Judge drops teen from murder conspiracy




By Janice Morse jmorse@enquirer.com
The Cincinnati Enquirer

        HAMILTON — A charge of conspiracy to commit murder was dropped against one teen but will proceed against at least two others in an alleged plot to kill the police chief of New Miami.

        Two other alleged participants in the still face hearings.

        Following a hearing Monday in Butler County Juvenile Court, Judge David Niehaus said he found enough evidence to support the charges against two boys, ages 15 and 16, who are accused of planning to kill New Miami Police Chief Duane Pelfrey. The judge will consider in hearings set for late next month whether they should be tried as adults.

        But Judge Niehaus threw out the conspiracy charge against a 15-year-old, and will consider May 10 whether charges will go forward against a fourth teen. A fifth suspect, Samuel Harrison, 19, remains in the county jail awaiting a Municipal Court hearing Friday.

        “This case has got a long way to go,” Judge Niehaus said during Monday's often-confusing hearing. “Conspiracy is not an easy thing to prove.”

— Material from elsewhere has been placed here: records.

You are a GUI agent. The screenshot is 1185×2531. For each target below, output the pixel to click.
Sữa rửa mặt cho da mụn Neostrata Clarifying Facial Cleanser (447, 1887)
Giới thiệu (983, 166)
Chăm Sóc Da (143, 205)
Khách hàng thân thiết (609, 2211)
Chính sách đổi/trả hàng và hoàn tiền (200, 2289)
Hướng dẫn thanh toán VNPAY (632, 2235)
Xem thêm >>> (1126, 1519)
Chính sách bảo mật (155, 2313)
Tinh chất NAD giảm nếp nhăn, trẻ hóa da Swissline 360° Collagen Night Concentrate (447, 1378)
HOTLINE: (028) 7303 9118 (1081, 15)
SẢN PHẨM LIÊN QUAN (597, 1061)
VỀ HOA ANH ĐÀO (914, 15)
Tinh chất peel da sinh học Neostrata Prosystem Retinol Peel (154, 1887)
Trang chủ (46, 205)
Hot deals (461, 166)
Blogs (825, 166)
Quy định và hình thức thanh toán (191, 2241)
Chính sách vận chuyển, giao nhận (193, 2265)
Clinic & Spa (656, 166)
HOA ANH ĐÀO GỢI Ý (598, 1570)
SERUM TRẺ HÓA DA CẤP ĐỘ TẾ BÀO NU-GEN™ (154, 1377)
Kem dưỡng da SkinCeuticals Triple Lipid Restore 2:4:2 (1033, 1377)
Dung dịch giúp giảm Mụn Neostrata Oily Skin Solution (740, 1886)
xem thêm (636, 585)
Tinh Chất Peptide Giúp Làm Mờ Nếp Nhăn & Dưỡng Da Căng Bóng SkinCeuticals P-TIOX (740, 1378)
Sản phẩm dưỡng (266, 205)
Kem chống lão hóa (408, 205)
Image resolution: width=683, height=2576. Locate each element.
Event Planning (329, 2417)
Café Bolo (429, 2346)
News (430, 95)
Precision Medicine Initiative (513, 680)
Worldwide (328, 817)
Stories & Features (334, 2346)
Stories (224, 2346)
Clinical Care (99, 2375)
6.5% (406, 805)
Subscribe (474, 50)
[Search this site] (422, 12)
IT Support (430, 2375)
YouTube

        Officers, however, testified that one 16-year-old suspect drew a diagram showing where the would-be assassins planned to stand — and in what order they intended to fire. The boys' lawyers questioned whether the diagram was produced under undue influence from Chief Pelfrey, who participated in the questioning.

        One 15-year-old suspect was absent from the diagram, and Judge Niehaus found insufficient evidence to support a conspiracy charge against him. That boy now faces a burglary charge only. The youth admitted he stole a shotgun from a residence, police said. They believe the weapon was to be used in the other suspects' planned ambush of the chief at police headquarters.

        The burglary suspect's lawyer, Victoria Daiker, suggested the gun may have been “a decorative item” that was incapable of firing and she said there was no direct evidence linking it to any conspiracy.

        Brad Kraemer and James Sher ron, lawyers for two other defendants, argued the boys were merely “talking” about what they'd like to do to the chief, and there was no evidence of imminent action.

        But Assistant Prosecutor Greg Stephens argued the group had taken several steps toward making their plan reality.

        They had learned when the chief was most likely to be alone and vulnerable to attack, and Mr. Harrison and another suspect had stolen two guns, sawed off one shotgun's barrel, then hid both weapons, Mr. Stephens said, adding the plan was “basically, to assassinate a police chief.”

        Officials have not said what they think motivated the alleged plot.